Aug 28, 2014

[Growing Pains]

"Today, videogames are for everyone. I mean this in an almost destructive way. Videogames, to read the other side of the same statement, are not for you. You do not get to own videogames. No one gets to own videogames when they are for everyone."
About damn time, too. These recent fiascoes simply being the last gasps of a sick culture is the best we can hope for.

When I started this blog 8 years ago, this crap still happened on the regular but there was barely ever a ripple of kickback when it did (or else outright denial that it was even happening). The fact that in the past few years it seems there is more controversy erupting amid the gaming world whenever a high profile example of misogyny crops up and more guys willing to stand up against the loud pockets of anxious dudebros still running amok, has to be some sign of progress.

Related Reading:
The Extinction Burst of Gaming Culture
Why Are Gamers So Angry?
GamerGate's Original Sin
We Cannot Allow This to Become Gamer Culture
GamerGate is Running Out of Heroes

Aug 22, 2014

[Because Not Everyone Stays With One Game for 10 Years]

"My simple heresy that I would like to propose for online game development is this: we should be comfortable with customers leaving.
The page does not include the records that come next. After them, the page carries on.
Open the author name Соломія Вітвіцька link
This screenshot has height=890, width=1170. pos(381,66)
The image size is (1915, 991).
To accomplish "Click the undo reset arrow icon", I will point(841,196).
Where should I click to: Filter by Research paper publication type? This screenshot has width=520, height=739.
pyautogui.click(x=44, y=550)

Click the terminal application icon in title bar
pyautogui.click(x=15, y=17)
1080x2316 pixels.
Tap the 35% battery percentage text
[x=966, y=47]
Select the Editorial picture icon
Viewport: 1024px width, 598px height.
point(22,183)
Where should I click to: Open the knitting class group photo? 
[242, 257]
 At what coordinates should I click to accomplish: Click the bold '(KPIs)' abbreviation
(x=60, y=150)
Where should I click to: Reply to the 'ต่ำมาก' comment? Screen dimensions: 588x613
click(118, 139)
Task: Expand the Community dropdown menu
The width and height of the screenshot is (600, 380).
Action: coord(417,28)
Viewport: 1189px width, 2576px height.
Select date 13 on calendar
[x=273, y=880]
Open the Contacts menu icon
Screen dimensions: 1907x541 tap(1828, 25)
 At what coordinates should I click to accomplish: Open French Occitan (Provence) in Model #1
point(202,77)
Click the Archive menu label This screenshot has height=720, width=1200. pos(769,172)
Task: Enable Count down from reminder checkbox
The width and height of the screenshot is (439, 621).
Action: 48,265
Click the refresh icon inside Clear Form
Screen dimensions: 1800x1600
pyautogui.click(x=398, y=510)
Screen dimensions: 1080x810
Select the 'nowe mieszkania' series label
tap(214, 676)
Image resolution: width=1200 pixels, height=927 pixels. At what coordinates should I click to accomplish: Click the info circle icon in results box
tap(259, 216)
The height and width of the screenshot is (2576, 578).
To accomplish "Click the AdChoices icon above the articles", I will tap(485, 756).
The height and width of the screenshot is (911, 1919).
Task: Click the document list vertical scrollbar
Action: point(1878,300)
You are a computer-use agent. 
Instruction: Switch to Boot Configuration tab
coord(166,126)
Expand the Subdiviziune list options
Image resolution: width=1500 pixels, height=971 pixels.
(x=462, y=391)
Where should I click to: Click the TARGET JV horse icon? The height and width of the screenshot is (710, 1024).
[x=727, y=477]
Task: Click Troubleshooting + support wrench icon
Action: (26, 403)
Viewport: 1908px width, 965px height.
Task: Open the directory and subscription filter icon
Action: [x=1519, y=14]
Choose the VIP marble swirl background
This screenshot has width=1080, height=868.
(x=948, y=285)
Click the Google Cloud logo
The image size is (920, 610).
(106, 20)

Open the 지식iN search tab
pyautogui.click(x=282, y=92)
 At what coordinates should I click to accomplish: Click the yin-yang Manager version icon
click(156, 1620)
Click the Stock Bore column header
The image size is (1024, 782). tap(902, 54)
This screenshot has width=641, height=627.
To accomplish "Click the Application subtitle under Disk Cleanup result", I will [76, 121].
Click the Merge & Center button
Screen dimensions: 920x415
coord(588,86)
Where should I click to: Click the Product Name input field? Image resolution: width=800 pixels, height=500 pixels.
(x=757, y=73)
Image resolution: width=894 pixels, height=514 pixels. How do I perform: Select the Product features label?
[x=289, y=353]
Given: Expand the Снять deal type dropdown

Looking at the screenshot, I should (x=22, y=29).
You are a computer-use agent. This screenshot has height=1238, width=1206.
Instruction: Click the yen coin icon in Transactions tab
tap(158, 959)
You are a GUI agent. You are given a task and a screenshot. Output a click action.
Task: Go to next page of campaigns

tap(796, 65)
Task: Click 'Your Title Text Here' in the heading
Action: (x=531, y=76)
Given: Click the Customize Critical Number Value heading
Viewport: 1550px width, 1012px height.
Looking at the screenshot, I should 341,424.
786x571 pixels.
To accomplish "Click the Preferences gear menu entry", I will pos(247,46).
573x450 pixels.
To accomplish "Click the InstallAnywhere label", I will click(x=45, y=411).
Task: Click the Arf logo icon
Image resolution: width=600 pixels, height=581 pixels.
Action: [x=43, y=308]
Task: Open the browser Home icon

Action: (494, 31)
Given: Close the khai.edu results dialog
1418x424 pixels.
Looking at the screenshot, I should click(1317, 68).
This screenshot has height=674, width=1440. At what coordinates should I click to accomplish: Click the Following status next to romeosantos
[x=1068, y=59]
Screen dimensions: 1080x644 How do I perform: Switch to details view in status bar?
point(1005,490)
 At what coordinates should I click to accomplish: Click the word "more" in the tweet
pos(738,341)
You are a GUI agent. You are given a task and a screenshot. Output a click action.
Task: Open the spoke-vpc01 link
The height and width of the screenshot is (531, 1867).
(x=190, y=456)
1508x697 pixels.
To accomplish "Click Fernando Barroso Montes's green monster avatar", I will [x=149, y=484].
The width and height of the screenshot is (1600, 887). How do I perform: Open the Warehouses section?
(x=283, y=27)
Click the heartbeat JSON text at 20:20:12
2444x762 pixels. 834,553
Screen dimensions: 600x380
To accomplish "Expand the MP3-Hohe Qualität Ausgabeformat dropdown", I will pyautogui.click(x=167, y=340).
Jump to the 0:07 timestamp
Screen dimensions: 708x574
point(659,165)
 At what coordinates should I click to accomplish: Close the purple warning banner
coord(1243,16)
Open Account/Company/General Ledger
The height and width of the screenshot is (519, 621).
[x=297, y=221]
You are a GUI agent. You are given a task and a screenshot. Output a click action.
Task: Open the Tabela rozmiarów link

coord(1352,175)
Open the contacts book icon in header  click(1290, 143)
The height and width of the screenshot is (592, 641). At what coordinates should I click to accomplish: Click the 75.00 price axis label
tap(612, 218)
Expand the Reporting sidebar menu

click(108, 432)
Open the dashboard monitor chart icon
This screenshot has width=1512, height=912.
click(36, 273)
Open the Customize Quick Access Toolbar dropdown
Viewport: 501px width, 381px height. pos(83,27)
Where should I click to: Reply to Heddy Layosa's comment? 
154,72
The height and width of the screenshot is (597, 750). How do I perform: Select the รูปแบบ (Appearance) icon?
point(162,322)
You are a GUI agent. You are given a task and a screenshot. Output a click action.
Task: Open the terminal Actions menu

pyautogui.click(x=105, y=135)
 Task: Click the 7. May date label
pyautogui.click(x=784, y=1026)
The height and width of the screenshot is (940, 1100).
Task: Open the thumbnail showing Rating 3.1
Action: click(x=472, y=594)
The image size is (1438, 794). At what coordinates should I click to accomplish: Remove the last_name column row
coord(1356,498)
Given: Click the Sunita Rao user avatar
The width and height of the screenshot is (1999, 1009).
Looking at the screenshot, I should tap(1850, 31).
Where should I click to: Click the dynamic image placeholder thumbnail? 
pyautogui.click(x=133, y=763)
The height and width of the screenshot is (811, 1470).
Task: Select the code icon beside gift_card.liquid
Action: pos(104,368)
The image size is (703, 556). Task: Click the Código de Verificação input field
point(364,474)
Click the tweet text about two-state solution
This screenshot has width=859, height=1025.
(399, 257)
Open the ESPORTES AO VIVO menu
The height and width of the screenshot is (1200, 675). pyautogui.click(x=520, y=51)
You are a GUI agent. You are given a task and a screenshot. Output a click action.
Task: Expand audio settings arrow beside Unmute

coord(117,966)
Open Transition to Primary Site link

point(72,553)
For the right reasons, not because we messed up a patch and destroyed all their characters, but because they’ve played the game, they’ve had fun, and they’re done, and ready for our next game. If you believe in what you do, and why you do, it’s not only destructive to your game’s bottom line, but simply wrong to keep them longer than they want to – than they should be there."
Amen.

  I notice this philosophy seems built into many F2P MMOs. These games were not built for people to live a decade+ in (though I'm sure there are people who do). They are, perhaps, the MMORPG version of 'casual games', and their devs seem to be at peace with that pattern of player gain/loss. Some people may call that shallow, but maybe it's a healthier pattern for many players to move on once that novelty is gone for them, rather that stay in one game past burnout and boredom out of some variation of sunk-cost fallacy, being enabled by devs who also seem to think that's what the life cycles of all MMOs should aspire for (though this would also call for people not being fixated on AAA budgets for everything, as well).